+++ READING TEXT
Note that we only train for 100,000 generations. In practice one should train until the model has converged, which typically requires many more generations.
[7]:
# do reference calculations
for atoms in training_structures:
    atoms.calc = EMT()
    atoms.get_potential_energy()
usage: ase [-h] [--version] [-T]
           {help,info,test,gui,db,run,band-structure,build,dimensionality,eos,ulm,find,nebplot,convert,reciprocal,completion,diff,exec}
           ...
ase: error: TclError: no display name and no $DISPLAY environment variable
To get a full traceback, use: ase -T gui ...
[8]:
from calorine.nep import setup_training
# prepare input for NEP construction
parameters = dict(version=4,
                  type=[1, 'Al'],
                  cutoff=[8, 4],
                  neuron=30,
                  generation=100000,
                  batch=1000000)
setup_training(parameters, training_structures, rootdir='training-tutorial', overwrite=True, n_splits=10)
The cell above sets up all required files for training in the training-tutorial/ directory. In training-tutorial/nepmodel_full all structures are used for training, and in the training-tutorial/nepmodel_split directories 90% of the structures are used for training and 10% for testing, which is known as K-fold cross validation with K=10.
Next, one needs to go into each model directory (training-tutorial/nepmodel_full and training-tutorial/nepmodel_split*) and run nep in order to start the training. The training is computationally expensive and here with about 200 training structures takes about 2 hours on a A100 GPU.
Analysis of the model#
First we plot the total loss function, the L1 and L2 regularization part of the loss function and the corresponding RMSE (root mean squared error) for the full training set of the nepmodel_full model.
We can see that the training has more or less converged with 100,000 generations.
[9]:
import pandas as pd
from ase.units import GPa
from calorine.nep import get_parity_data, read_loss, read_structures
from matplotlib import pyplot as plt
from pandas import DataFrame, concat as pd_concat
from sklearn.metrics import r2_score, mean_squared_error
[12]:
loss = read_loss('training-tutorial/nepmodel_full/loss.out')
fig, axes = plt.subplots(figsize=(6.0, 4.0), nrows=2,sharex=True, dpi=120)
ax = axes[0]
ax.set_ylabel('Loss')
ax.plot(loss.total_loss, label='total')
ax.plot(loss.L2, label='$L_2$')
ax.plot(loss.L1, label='$L_1$')
ax.set_yscale('log')
ax.legend()
ax = axes[1]
ax.plot(loss.RMSE_F_train, label='forces (eV/Å)')
ax.plot(loss.RMSE_V_train, label='virial (eV/atom)')
ax.plot(loss.RMSE_E_train, label='energy (eV/atom)')
ax.set_xscale('log')
ax.set_yscale('log')
ax.set_xlabel('Generation')
ax.set_ylabel('RMSE')
ax.legend()
++++++
+++ PROVIDED ENTRIES
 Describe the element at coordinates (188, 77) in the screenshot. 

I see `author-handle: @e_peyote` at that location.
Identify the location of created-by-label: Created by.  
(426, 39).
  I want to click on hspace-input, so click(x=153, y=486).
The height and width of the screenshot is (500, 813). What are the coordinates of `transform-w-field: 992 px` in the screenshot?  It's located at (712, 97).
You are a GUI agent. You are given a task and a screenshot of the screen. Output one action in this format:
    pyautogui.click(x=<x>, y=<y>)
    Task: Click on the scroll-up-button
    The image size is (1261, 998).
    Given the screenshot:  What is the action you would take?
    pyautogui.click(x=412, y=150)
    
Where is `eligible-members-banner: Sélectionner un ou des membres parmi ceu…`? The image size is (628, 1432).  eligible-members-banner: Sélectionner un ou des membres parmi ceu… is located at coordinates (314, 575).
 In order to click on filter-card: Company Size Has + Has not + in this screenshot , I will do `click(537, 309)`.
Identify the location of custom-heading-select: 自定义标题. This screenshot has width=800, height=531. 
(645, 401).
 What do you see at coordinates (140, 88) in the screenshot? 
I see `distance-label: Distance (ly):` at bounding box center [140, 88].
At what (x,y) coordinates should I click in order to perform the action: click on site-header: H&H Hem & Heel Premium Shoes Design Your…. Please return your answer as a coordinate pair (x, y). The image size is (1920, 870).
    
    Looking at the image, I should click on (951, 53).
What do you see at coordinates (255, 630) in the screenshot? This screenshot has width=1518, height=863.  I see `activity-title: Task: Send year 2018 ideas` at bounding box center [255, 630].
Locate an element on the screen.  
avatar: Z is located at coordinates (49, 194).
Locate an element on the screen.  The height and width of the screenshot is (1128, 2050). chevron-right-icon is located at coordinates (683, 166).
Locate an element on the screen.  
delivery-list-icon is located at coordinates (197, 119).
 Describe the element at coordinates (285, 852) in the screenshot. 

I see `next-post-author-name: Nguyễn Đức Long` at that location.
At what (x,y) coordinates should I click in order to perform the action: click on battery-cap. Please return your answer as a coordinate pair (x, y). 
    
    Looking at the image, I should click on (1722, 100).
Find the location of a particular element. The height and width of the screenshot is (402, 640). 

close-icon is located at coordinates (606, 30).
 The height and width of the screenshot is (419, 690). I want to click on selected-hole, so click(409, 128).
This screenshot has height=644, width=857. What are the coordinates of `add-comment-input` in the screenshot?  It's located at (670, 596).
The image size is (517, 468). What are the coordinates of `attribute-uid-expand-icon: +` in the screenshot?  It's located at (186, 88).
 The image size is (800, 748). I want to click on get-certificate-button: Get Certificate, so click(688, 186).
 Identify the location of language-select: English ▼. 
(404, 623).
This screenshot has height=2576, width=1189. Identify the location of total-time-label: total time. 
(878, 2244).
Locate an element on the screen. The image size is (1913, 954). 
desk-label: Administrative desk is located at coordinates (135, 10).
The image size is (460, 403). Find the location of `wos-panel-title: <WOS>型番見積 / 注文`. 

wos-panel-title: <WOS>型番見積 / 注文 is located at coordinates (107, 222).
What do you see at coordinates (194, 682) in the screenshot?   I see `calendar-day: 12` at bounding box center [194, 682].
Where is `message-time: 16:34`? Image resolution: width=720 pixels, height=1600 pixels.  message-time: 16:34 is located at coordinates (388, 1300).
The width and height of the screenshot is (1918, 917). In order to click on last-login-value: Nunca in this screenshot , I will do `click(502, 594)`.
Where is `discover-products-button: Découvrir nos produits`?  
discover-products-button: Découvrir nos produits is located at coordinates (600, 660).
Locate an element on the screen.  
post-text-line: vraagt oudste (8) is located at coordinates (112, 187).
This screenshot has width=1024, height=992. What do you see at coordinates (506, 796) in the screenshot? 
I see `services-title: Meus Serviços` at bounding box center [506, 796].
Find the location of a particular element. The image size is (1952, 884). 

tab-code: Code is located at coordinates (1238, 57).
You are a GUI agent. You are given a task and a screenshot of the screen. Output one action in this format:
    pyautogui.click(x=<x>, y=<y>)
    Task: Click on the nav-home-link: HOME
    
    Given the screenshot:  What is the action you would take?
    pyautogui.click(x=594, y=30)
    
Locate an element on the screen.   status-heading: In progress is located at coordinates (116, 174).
++++++
[WORK TO COMPLETE]
**a.** Which functions does the NEP training tutorial import from calorine.nep? List them all.
**b.** Please rewrite the records from their first line through the line containing "Looking at the image, I should click on (951, 53).", changing "Identify" to "Find" and keeping everything else unchanged.
The text and the records have no connection to each other.

[SOLVED TASKS]
**a.** setup_training, get_parity_data, read_loss, read_structures

**b.**
 Describe the element at coordinates (188, 77) in the screenshot. 

I see `author-handle: @e_peyote` at that location.
Find the location of created-by-label: Created by.  
(426, 39).
  I want to click on hspace-input, so click(x=153, y=486).
The height and width of the screenshot is (500, 813). What are the coordinates of `transform-w-field: 992 px` in the screenshot?  It's located at (712, 97).
You are a GUI agent. You are given a task and a screenshot of the screen. Output one action in this format:
    pyautogui.click(x=<x>, y=<y>)
    Task: Click on the scroll-up-button
    The image size is (1261, 998).
    Given the screenshot:  What is the action you would take?
    pyautogui.click(x=412, y=150)
    
Where is `eligible-members-banner: Sélectionner un ou des membres parmi ceu…`? The image size is (628, 1432).  eligible-members-banner: Sélectionner un ou des membres parmi ceu… is located at coordinates (314, 575).
 In order to click on filter-card: Company Size Has + Has not + in this screenshot , I will do `click(537, 309)`.
Find the location of custom-heading-select: 自定义标题. This screenshot has width=800, height=531. 
(645, 401).
 What do you see at coordinates (140, 88) in the screenshot? 
I see `distance-label: Distance (ly):` at bounding box center [140, 88].
At what (x,y) coordinates should I click in order to perform the action: click on site-header: H&H Hem & Heel Premium Shoes Design Your…. Please return your answer as a coordinate pair (x, y). The image size is (1920, 870).
    
    Looking at the image, I should click on (951, 53).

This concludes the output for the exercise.